Required action
Word for word, restate every line from the one with "Image resolution: width=1023" through the end of the records below, both included, and add nothing.
▶
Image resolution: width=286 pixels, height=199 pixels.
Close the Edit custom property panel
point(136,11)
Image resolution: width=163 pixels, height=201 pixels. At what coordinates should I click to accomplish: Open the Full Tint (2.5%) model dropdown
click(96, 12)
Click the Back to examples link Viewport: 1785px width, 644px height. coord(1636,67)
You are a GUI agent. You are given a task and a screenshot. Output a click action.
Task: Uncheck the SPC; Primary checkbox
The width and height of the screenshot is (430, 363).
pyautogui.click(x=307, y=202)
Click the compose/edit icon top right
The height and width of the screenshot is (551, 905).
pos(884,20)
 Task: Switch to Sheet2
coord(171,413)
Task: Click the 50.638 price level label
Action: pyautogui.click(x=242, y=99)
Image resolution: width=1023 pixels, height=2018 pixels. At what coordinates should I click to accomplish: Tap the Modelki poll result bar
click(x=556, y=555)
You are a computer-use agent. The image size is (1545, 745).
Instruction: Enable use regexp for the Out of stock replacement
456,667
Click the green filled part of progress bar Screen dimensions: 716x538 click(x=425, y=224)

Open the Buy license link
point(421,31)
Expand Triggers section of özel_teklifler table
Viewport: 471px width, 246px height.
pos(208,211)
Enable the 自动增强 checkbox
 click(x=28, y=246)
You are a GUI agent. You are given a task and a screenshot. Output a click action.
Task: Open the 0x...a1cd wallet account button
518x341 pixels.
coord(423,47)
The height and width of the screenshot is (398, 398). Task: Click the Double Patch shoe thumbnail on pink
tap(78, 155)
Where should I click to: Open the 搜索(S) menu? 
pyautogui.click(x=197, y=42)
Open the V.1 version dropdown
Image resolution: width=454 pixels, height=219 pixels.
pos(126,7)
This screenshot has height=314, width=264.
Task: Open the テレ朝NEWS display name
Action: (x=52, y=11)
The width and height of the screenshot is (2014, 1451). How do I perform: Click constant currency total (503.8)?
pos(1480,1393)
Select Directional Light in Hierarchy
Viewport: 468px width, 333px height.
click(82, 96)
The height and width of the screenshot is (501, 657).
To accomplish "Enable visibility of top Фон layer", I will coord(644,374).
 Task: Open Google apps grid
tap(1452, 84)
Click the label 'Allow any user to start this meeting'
◀
Answer box
Image resolution: width=1023 pixels, height=2018 pixels. At what coordinates should I click to accomplish: Tap the Modelki poll result bar
click(x=556, y=555)
You are a computer-use agent. The image size is (1545, 745).
Instruction: Enable use regexp for the Out of stock replacement
456,667
Click the green filled part of progress bar Screen dimensions: 716x538 click(x=425, y=224)

Open the Buy license link
point(421,31)
Expand Triggers section of özel_teklifler table
Viewport: 471px width, 246px height.
pos(208,211)
Enable the 自动增强 checkbox
 click(x=28, y=246)
You are a GUI agent. You are given a task and a screenshot. Output a click action.
Task: Open the 0x...a1cd wallet account button
518x341 pixels.
coord(423,47)
The height and width of the screenshot is (398, 398). Task: Click the Double Patch shoe thumbnail on pink
tap(78, 155)
Where should I click to: Open the 搜索(S) menu? 
pyautogui.click(x=197, y=42)
Open the V.1 version dropdown
Image resolution: width=454 pixels, height=219 pixels.
pos(126,7)
This screenshot has height=314, width=264.
Task: Open the テレ朝NEWS display name
Action: (x=52, y=11)
The width and height of the screenshot is (2014, 1451). How do I perform: Click constant currency total (503.8)?
pos(1480,1393)
Select Directional Light in Hierarchy
Viewport: 468px width, 333px height.
click(82, 96)
The height and width of the screenshot is (501, 657).
To accomplish "Enable visibility of top Фон layer", I will coord(644,374).
 Task: Open Google apps grid
tap(1452, 84)
Click the label 'Allow any user to start this meeting'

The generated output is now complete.